Among the “front burner” subjects that have been suggested for possible future rulemaking are:

  • settlement classes
  • objectors
  • issue classes

Katherine Kayatta (Pierce Atwood, Boston) presented a summary of the results of an ad hoc committee of plaintiff and defense counsel’s deliberations, organized by Institute Chair Daniel Karon. Perhaps not surprisingly the one consensus of the group was that the role of “professional objectors” to class settlements  should be addressed by the Rules Committee. While members of the ad hoc committee gave (to my ear) grudging acknowledgment that objectors “have a role to play” (an observation made all but obvious after last summer’s Pella Windows opinion in the Seventh Circuit by Judge Posner), both plaintiff class counsel and defense counsel plainly communicated their collective desire for rule changes to expose (and allow judges to take account of) conflicts of interest between objectors’ counsel and the class, including on appeal. Reporter Prof. Cooper reinforced the appropriateness of communicating to this Subcommittee desired rules changes that might require corresponding changes to the appellate rules, as he emphasized that the Advisory Committee frequently works hand-in-glove with the appellate rules committee to address such proposed changes.
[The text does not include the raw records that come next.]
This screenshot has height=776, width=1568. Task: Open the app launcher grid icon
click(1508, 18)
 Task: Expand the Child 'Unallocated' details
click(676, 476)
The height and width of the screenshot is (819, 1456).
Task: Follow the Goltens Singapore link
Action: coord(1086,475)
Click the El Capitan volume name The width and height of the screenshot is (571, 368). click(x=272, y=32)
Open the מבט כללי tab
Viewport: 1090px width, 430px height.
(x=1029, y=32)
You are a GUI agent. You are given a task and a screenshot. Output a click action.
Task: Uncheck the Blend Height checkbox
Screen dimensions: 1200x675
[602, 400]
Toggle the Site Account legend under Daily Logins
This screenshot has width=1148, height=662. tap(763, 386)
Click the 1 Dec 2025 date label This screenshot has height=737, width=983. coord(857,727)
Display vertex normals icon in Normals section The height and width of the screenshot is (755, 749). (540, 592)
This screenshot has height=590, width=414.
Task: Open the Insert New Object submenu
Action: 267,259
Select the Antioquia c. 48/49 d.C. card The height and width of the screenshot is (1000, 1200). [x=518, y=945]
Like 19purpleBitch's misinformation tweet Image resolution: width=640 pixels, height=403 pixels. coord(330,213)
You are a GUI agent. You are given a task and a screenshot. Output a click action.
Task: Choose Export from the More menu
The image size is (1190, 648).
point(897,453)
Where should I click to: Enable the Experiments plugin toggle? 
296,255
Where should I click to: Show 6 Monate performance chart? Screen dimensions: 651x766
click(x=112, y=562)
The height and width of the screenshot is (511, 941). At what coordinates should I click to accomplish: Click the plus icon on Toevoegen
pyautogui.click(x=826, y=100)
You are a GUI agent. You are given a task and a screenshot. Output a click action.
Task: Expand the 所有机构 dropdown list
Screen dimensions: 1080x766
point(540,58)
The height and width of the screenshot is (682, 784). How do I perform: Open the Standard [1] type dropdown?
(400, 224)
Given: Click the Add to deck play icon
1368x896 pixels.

Other “side burner”/proposed topics that were voiced included possible rules changes addressing electronic and social media forms of class notice; so-called “ascertainability” requirements; and the issue of class representative standing. Several attendees (and panelists) voiced preferences that the Subcommittee *not* propose rules changes (e.g., regarding issue classes), taking the position that it is for the courts to work out what the rules mean in various situations (and, presumably, for the Supreme Court to resolve any circuit splits).

The feedback to the Rule 23 Subcommittee did not stop at the end of the town hall session. Throughout the two-day Institute, Subcommittee members solicited–and panel and audience members directed–frank comments to the members of the Subcommittee who attended the remaining sessions.

One member of the Subcommittee mentioned that most Subcommittee members’ email addresses are publicly available and encouraged the audience to contact them with input. (To that end I have listed publically-available emails of Subcommittee members below.) There does not appear to be a great rush, however: the rules deliberation process is a long, and we are likely several years away from changes (if any) to Rule 23. Still, the sooner one gives his or her input the more likely it is that it will influence the Subcommittee and, potentially, the full Advisory Committee and the Supreme Court.

Speaking as an organizer of the Institute for several years (and a long time attendee before becoming so), it was a thrill to have the Subcommittee’s participation this year. Without doubt it–along with the other terrific programing–energized the conference.

My personal thanks to the Subcommittee members–and in particular to Prof.  Cooper, Judge Dow, and John Barkett–and to Planning Committee Chair Dan Karon, for making this happen.  A special thanks, too, to Prof. Marcus for his patience in attending the other sessions and his zeal for soliciting input from panelists and attendees. Rules 23, the bench, the bar and our clients will be better off for it.  Drew.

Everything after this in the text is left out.